A different take on moon landing

July 20, 2009|By JAMES H. WARNER

Today, July 20, 2009, marks the 40th anniversary of the first moon landing by astronaut Neil Armstrong. Almost everyone who was alive at the time will remember the day. They will remember where they were and what they were doing when they heard the news.

I, too, remember where I was and what I was doing on that day, However, I did not hear the news of the moon landing for several more years. I was a prisoner of war in North Vietnam and on July 20, 1969, I was in a small box that sat out in the sun in the third month of a prolonged interrogation about what the Communists were convinced was an escape attempt. Although we did not hear any news about the actual moon landing, the Apollo program did affect us in an interesting way because we thought the landing had happened several months earlier.


One morning in late December 1968, we heard the customary hiss as the loudspeaker system began warming up for what we anticipated would be the usual propaganda session from radio Hanoi. To our surprise, however, at 8 a.m., instead of radio Hanoi, we heard a man with a British accent say, "This is the BBC Hong Kong. The American astronauts become the first human beings to come under the gravitational influence of another celestial body." And then the radio went dead.

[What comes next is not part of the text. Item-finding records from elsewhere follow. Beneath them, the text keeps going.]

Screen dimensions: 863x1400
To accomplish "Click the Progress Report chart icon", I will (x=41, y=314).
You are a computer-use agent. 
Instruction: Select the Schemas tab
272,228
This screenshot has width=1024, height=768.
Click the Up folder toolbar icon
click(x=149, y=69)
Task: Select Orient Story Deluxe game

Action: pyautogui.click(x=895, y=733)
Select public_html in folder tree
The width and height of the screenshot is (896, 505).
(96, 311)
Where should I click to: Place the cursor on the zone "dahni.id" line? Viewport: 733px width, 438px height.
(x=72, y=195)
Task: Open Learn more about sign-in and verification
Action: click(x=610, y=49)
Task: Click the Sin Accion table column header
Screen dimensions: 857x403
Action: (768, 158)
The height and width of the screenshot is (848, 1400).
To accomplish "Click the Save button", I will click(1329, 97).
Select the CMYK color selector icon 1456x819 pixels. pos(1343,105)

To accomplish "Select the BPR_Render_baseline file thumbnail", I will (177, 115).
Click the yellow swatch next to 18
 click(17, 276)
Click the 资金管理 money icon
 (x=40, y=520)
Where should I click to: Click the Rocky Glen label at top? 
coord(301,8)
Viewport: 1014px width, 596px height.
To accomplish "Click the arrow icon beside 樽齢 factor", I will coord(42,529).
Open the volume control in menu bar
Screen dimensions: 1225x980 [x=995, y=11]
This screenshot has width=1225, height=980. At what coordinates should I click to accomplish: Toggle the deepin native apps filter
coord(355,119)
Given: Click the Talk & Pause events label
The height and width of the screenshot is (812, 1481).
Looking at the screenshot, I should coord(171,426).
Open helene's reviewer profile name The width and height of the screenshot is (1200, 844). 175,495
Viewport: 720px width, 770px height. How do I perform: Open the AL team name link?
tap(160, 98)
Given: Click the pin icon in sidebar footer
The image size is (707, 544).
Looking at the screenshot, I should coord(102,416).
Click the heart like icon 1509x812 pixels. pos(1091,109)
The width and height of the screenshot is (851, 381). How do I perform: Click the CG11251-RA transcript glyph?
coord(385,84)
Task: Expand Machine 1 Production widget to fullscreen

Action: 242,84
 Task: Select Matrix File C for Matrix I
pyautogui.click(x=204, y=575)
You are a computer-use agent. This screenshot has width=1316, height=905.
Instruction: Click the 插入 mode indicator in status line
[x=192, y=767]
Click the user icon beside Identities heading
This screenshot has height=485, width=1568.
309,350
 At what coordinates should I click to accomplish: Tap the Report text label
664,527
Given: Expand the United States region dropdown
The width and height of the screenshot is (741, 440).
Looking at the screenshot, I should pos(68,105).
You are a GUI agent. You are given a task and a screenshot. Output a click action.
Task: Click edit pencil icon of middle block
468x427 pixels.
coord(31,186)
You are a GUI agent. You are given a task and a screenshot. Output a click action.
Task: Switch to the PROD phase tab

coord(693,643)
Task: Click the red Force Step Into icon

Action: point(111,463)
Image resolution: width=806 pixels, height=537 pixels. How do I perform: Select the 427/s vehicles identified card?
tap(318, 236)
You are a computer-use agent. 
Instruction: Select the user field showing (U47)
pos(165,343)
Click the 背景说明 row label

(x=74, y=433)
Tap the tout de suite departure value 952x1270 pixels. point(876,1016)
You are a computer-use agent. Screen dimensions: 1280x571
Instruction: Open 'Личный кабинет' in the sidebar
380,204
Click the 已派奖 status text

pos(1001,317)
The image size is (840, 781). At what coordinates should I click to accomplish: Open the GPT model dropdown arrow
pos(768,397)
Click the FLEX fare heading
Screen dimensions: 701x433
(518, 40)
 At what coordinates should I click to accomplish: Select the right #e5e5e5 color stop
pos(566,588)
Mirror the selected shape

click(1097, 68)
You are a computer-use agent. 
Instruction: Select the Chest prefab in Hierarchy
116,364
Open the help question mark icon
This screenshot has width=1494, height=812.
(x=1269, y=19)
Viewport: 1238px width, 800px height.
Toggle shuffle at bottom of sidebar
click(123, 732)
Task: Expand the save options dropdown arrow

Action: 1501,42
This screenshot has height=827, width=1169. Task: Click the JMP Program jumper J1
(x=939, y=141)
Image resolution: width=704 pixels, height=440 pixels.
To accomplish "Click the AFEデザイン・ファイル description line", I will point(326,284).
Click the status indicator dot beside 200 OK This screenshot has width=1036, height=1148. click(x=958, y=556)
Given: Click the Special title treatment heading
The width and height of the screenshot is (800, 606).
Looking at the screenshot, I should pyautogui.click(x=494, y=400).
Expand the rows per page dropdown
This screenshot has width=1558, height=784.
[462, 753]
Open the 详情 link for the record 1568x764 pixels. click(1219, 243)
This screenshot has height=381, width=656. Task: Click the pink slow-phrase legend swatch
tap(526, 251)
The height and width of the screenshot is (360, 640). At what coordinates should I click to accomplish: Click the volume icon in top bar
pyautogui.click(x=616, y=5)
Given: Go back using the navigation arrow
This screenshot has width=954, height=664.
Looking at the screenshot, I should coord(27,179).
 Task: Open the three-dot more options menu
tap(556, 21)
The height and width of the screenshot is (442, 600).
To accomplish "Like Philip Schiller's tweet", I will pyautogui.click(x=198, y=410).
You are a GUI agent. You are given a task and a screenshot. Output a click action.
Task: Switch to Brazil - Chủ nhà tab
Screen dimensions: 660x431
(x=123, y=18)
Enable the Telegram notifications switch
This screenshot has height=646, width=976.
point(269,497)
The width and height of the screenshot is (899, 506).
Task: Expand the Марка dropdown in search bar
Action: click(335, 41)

We never knew whether they wanted us to hear this or if it was a terrible mistake by someone who had been surreptitiously listening to the BBC.

An hour later, we were taken out to wash. The first man out of our cell was Air Force Capt. Kenneth Fisher. We had not rehearsed what happened next. Ken looked up and could see the moon in the clear winter sky. He came to a stop, snapped to attention and saluted the moon. Instantly, the rest of us caught on. As each of us left the cell, we came to a stop, snapped to attention and saluted the moon.

The guard who was on duty in the guard tower leaned out to see what we were saluting. He had to lean so far that his pith helmet fell off. He almost dropped his rifle and, for a second, we thought he would fall out of the tower himself.

Navy Lt. j.g. Ted Stier went up to one of the guards and pointed at the moon and spoke the Vietnamese word for the United States, "Hoa Ky." He then pointed at the ground and said "Vietnam." He then made a pantomime as though he were operating a very large piece of artillery. Pointing at the moon again, and again speaking the Vietnamese word for America, "Hoa Ky," he began rocking back and forth with his imaginary artillery piece while crying out "boom, boom, boom" to show that American artillery, if placed on our moon, would have the range to hit North Vietnam. Ted walked away while the guard continued to stare doubtfully at the moon.

Later that morning, our political officer called Ken Fisher, who was the senior officer in our cell, out to interrogation and demanded an explanation of our conduct. Now, we didn't hear the whole news report from the BBC, so we assumed it meant somebody had landed on the moon. Ken explained since Americans were the first to land on the moon, it must belong to us. Therefore, we were just showing respect for our country by saluting when we saw it.

He told the political officer, whom we called "Louis the Rat," that despite American ownership of the moon, we would allow Vietnam to continue to use our moon to time their lunar new year. However, Ken added, they would have to change the Vietnamese word for moon. In Vietnamese, the word for the moon is actually two words, "ma trung." The word for American is "my." Therefore, Kenneth said, they would have to call our moon "my trung." Rat got very angry and sent Kenneth back to our cell.

Thereafter, at every opportunity, we asserted American ownership of the moon. This soon spread throughout the camp and guys began saluting the moon whenever they saw it.

We didn't learn about our error in timing of the moon landing until early 1973, when we were joined by some of those shot down in 1972. By that time, however, the other news about what was going on in the real world was so interesting that we paid little attention to the moon landing. In any case, our story about the landing, even if premature, sounded better to us.

James H. Warner of Rohrersville is a retired attorney. He was a naval flight officer in the Marine Corps, flying in F-4B fighter/bombers in Vietnam. He was a POW for 5 1/2 years.